The Klugs in their new home/studio/gallery in Carnegie.

By Carol Reinert

Most couples downsize when their kids fly the coop. Not Dave and Patricia Klug. They bought a 100-year-old, three-story, 16-room former church rectory in need of renovation.

The couple called Mt. Lebanon home for the last 15 years, and while they loved the community and their home, it had limited office space. Dave, an artist, painted in a cramped garage and Patricia, who owns a marketing and advertising company, headed to a coffee shop to meet with clients. They also rented space for an office and the fulfillment center for their company, Klugworld, a veterinary communications business.

“Originally, we planned on getting a storefront in an urban neighborhood, so Dave could showcase his work,” explains Patricia. “We wanted space for offices and a meeting room on the first floor and planned to live on the second floor.” They also had to consider Ollie and George, two mutts they rescued from Animal Friends, who require a yard.

Home of Double Dog Studios and more. Photo courtesy of the Klugs.

Then they spotted an old rectory in Carnegie, part of St. Joseph Catholic Church, which was destroyed by a fire in 1981. The unscathed rectory, a spacious and handsome red brick four-square, was most recently used as a real estate office.

“Our lives are based so much on visual problem-solving so we can see the potential of something right away,” says Patricia.

The renovated kitchen at Double Dog Studios. Photo courtesy of the Klugs.

The property, the fourth the couple has renovated and now known as Double Dog Studios, gives the Klug enough space to live, work, entertain clients, display their art and house their company all under one roof.

Before they renovated the interior, the Klugs took care of Double Dog Studios’ namesakes, Ollie and George, by removing half of the parking lot and fencing in the yard.

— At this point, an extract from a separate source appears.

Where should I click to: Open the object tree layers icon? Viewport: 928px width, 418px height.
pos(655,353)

Next, they removed all traces of the 1980’s décor, including the pastel pink and blue wall-to-wall carpeting throughout the house. They started stripping the floral wallpaper but discovered that removing it would damage the century-old walls so they resorted to painting the paper, applying an oil-based primer so the paint would adhere.

They lost count of how many gallons of paint they went through for the many rooms, all with 12-foot ceilings, along with the seven-foot wide hallways. They painted the floors as well.

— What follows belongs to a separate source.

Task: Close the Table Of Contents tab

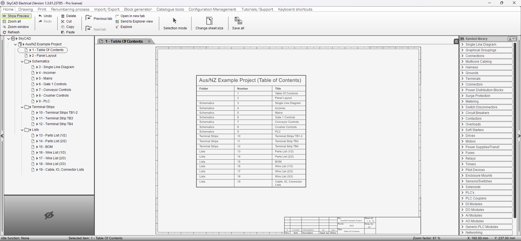Action: [x=149, y=41]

The seven-foot wide hallway can accommodate a seating area under the triple stained-glass windows. Photo courtesy of the Klugs.

To give the space a cohesive feel, they used a limited color palette of gray and white with two shades of blue on both the walls and the floors.

The Klugs tackled all the grunt work with occasional help from their children, Jacob and Lucy. Fortunately, the place was in great shape.

“The former owners were careful to keep it preserved. The construction and craftsman quality are amazing,” notes Patricia.

The Klugs in their new home/studio/gallery in Carnegie.

While the Klugs kept the original floor plan, they made one major renovation, which was the kitchen. Thanks to the adjacent and gigantic, mahogany butler pantry, they didn’t need cabinets. Instead, they installed floating shelves, added a large island and upgraded the appliances, all designed to blend with the original architecture.

The only time they needed a contractor was to deal with a few electrical and plumbing issues.

Now, after six months of renovation, they enjoy three spacious floors with more than enough space to live and work.

The first floor features offices, galleries, the kitchen and pantry, plus a small store where Dave’s artwork is for sale. The ample hallway is set off with gallery lighting for dramatic effect.

“We intentionally kept the kitchen on the first floor so we can hold chef dinners and tastings in the future,” explains Patricia.

The second floor is their living space. When Lucy is home from college, she has the former housekeeper’s suite: a bedroom and bath with a back staircase to the kitchen. The remainder of the second floor includes the Klug’s bedroom, as well as a guest bedroom, a dressing room and a music room (Dave plays drums in The Red Beans & Rice Combo).

The third floor is now a fulfillment center for Klugworld, which sells sympathy cards, welcome cards and posters to animal care providers around the world.

“We think we just brought the house back to its original purpose,” says Pat. “The business of the church was conducted on the first floor and the priests lived on the second floor.”

While the house is now working very well for them, Pat says the improvements will likely never be over.

Come spring, the Klugs will plant a garden and announce the first artist to be featured in their gallery.

“If we take care of the house, the house will take care of us,” adds Dave.